At 6.30 yesterday morning (Saturday) three classmates (Fr Tommy Murphy [Columban Superior General], who presided, Fr Sean Martin and Fr Pat O’Donoghue) together with Corazon Mendoza (well known to many Columbans for her long service in Columban parishes and a very close friend of Father Mick’s) gathered in the chapel here in the house for Mass. The readings of the day (St Ignatius of Antioch) spoke deeply to all of us and the prayers that we shared revealed that. We three had Father Mick not only as Rector, but also as professor and he was our Pastoral Advisor when we were deacons. The fondness we all have for him says everything.
Later in the morning, Father Tommy and I met with Bishop Cabajar (of Pagadian) in Ozamiz. It was a very good meeting where the bishop outlined for Father Tommy all that was being done to ensure Father Mick’s health and safe release. Bishop Cabajar could not be doing more for Father Mick – it is in a very real sense ‘his daily bread’ as he attends meeting after meeting and sifts through all the many things that people say. We are fortunate to have someone like him at this time, something Father Tommy conveyed to him when he thanked him.
Father Tommy flew to Manila and then to Hong Kong. I want to say a special word of thanks to him for coming to Pagadian as it really meant an awful lot to many people here, not to mention the Columbans.
I flew to Cebu where I had to attend to ‘other things’ including the disposal of contents of the house there. The keys will be handed over on Tuesday. I want here to say thanks to Fr Pat Baker who has been enormously helpful in allowing me to ‘forget’ about that while I am here in Pagadian. I flew back to Ozamiz this morning and am now back in Pagadian.
I had another meeting with the bishop this afternoon when he brought me up to date on what has been happening. There are little seeds of hope and I ask that we continue to water them with our prayers.
This morning there was a prayer rally here in Pagadian. It began at the Hangop Kabataan School (that Father Mick set up) and continued with a procession down the hill to Santa Lucia, the place where he was put on a boat this night last week. It was an interfaith event and very moving. I have asked Auring Luceño [Columban lay missionary from Pagadian], who was at the rally, to write it up as I believe it should be recorded. She is doing that but I will not be able to attach it tonight. I promise to do so tomorrow.

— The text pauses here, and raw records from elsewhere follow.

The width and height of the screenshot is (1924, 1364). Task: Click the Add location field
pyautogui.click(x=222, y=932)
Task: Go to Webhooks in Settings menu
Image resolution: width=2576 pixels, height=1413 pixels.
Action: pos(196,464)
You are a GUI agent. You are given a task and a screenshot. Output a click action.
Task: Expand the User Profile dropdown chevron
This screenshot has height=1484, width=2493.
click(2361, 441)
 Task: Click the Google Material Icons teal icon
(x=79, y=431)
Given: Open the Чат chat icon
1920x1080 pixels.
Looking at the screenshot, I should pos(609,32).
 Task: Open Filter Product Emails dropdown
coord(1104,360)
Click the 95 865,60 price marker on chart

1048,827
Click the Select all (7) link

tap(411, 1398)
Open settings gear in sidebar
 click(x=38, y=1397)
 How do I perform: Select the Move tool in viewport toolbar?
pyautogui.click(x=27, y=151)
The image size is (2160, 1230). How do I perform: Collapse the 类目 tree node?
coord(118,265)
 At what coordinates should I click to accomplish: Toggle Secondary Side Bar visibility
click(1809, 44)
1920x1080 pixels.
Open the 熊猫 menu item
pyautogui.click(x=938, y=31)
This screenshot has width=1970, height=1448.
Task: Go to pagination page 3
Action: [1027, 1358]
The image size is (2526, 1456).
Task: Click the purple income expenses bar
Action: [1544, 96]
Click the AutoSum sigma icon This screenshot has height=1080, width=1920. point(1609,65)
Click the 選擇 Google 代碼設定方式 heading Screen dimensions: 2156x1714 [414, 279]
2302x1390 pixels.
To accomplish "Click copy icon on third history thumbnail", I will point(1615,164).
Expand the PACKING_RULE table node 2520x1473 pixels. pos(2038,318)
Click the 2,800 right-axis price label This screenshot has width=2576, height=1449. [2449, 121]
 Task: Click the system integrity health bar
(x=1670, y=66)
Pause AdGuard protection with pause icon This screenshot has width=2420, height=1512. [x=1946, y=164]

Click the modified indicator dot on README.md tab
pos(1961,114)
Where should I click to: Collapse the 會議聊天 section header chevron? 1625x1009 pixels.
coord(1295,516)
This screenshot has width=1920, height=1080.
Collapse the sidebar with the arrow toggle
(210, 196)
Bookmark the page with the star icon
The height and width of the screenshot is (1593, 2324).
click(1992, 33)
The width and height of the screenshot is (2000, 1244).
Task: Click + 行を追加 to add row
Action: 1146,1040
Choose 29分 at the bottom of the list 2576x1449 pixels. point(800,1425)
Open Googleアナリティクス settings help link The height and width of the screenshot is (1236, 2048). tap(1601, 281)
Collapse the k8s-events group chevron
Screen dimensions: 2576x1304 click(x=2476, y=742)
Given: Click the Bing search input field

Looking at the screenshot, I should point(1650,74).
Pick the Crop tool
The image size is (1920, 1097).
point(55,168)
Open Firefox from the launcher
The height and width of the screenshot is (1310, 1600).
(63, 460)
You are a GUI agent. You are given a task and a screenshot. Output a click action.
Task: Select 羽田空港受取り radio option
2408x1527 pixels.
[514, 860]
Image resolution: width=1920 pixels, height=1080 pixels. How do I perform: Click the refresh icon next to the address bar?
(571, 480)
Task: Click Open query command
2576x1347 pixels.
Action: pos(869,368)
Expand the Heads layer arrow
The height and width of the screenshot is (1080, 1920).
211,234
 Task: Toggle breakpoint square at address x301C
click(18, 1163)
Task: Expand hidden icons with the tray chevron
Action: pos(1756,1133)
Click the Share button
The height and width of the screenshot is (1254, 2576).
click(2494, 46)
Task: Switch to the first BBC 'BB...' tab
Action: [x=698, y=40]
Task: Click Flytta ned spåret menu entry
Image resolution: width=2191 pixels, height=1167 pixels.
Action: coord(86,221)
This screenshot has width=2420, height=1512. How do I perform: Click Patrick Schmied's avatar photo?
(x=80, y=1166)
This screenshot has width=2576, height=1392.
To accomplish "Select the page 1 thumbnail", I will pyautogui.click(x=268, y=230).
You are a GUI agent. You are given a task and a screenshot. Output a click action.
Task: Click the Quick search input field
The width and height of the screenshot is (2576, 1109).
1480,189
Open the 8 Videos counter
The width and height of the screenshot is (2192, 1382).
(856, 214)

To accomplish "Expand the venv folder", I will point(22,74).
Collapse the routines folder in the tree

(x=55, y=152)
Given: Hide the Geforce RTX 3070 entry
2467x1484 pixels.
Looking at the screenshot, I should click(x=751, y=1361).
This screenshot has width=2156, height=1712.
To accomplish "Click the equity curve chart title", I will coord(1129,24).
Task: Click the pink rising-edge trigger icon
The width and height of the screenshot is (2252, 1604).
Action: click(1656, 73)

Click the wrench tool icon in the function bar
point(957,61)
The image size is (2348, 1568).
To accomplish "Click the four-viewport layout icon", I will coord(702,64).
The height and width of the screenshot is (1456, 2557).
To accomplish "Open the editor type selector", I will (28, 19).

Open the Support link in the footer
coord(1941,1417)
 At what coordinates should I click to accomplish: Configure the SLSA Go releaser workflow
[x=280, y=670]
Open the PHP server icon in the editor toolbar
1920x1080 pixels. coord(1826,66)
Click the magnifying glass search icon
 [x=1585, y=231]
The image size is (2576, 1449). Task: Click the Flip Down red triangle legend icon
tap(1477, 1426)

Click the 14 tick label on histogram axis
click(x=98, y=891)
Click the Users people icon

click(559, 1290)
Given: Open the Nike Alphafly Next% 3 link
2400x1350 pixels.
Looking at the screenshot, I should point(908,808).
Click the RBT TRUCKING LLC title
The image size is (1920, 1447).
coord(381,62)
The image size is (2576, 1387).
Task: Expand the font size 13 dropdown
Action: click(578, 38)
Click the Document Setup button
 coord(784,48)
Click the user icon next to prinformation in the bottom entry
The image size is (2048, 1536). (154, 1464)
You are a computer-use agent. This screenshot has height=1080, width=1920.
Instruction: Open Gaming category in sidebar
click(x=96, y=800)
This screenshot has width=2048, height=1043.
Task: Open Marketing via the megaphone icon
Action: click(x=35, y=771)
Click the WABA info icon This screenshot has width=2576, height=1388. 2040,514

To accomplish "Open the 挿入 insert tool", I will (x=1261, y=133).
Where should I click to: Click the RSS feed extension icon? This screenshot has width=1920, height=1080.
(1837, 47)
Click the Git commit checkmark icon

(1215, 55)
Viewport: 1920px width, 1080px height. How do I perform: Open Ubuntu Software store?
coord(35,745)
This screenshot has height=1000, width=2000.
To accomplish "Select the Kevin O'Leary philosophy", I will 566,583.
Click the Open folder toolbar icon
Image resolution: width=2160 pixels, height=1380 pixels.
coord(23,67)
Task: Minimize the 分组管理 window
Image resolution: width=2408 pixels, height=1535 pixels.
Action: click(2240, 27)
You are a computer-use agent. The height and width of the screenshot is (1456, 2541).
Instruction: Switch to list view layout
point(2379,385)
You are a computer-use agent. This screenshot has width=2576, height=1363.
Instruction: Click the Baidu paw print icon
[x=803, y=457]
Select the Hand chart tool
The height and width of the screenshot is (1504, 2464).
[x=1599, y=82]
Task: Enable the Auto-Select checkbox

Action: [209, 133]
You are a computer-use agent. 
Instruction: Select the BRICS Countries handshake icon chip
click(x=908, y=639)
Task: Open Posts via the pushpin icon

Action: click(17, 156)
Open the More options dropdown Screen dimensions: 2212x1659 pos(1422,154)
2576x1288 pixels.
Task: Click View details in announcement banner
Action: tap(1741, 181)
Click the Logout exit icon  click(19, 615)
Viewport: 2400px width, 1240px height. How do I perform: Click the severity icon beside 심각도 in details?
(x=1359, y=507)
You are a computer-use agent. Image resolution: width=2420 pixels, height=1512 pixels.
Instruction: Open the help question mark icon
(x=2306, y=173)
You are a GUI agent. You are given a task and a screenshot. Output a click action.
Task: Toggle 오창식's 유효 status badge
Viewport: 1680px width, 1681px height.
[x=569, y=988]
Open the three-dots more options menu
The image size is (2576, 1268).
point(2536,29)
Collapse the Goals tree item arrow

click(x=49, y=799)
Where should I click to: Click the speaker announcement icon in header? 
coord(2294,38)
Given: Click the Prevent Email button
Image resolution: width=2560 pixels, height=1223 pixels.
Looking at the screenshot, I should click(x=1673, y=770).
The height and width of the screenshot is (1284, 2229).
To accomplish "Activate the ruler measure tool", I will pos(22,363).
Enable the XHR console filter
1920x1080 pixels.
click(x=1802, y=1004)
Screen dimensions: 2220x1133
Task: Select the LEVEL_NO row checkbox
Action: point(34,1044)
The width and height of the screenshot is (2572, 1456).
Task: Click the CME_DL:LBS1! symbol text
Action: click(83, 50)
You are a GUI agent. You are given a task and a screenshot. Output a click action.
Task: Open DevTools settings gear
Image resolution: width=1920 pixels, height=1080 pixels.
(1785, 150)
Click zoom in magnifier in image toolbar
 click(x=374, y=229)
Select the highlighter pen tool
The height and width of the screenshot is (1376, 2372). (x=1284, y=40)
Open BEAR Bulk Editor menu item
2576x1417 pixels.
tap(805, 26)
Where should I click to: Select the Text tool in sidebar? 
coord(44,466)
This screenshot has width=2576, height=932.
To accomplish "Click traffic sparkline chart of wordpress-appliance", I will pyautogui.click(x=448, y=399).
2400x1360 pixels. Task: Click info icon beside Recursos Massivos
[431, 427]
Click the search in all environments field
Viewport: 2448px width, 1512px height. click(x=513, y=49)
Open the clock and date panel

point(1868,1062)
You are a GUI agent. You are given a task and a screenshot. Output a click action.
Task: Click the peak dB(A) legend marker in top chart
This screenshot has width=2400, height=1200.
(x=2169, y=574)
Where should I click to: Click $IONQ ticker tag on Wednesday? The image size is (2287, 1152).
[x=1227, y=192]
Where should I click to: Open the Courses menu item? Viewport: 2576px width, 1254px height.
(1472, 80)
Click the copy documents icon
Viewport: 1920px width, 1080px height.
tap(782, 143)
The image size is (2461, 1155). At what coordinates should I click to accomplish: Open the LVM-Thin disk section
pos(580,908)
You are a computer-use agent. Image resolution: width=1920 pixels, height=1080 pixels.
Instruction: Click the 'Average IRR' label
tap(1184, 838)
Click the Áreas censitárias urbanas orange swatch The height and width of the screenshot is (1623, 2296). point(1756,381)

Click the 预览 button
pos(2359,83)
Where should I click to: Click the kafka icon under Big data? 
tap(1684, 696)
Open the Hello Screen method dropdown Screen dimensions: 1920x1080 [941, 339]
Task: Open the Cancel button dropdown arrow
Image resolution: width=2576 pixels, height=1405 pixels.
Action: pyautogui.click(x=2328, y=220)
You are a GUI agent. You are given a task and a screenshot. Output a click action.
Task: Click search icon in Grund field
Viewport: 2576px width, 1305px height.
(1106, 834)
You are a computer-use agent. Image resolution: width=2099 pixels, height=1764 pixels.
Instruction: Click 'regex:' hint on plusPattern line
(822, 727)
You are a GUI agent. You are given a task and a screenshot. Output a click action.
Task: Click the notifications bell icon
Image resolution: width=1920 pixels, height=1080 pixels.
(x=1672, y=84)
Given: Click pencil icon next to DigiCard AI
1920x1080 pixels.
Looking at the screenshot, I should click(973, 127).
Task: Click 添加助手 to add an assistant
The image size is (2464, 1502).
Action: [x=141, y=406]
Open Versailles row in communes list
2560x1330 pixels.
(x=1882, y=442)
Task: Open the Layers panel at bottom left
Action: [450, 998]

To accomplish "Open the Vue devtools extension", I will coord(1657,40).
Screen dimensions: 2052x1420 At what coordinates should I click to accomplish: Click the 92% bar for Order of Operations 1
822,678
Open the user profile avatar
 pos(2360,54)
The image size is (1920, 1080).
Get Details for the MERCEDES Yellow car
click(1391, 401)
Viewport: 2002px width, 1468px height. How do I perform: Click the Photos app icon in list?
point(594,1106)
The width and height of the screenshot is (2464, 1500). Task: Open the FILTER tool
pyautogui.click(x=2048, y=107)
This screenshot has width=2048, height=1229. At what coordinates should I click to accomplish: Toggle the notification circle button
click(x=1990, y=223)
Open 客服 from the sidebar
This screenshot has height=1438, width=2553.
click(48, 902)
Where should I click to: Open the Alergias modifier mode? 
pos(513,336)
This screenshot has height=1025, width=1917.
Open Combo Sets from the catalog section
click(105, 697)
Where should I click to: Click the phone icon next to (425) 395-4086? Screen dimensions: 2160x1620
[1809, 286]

As part of the program in Santa Lucia, Bai Macaumbang Ca Tong (a woman leader in the Muslim community, who would regard her as a princess) spoke very movingly about the Pagadian of old where people lived together more peacefully. Later some of the children from Hangop Kabataan did an ‘interpretative number’ in which they expressing their longing for Father Mick to be released. The pity is that it was not recorded on camera, as far as I know, as it was exceedingly moving. ‘By their fruits you shall know them’. The ‘fruits’ that people saw today – children who, without ‘Hangop’ might otherwise have been ignored, performing so beautifully before the people – reflect who Father Mick is and what mission is. Mission Sunday 2009 will be not easily be forgotten.
It might be helpful if others also would record how Father Mick was remembered this Mission Sunday in other places here in the Philippines and around the world.
And so as we go into the eight night of his captivity, we ask the God of Mission to be with him in a very special way and to ‘enable’ him to feel not only God’s love but the love of all those who gather and pray and actively seek his freedom in so many ways.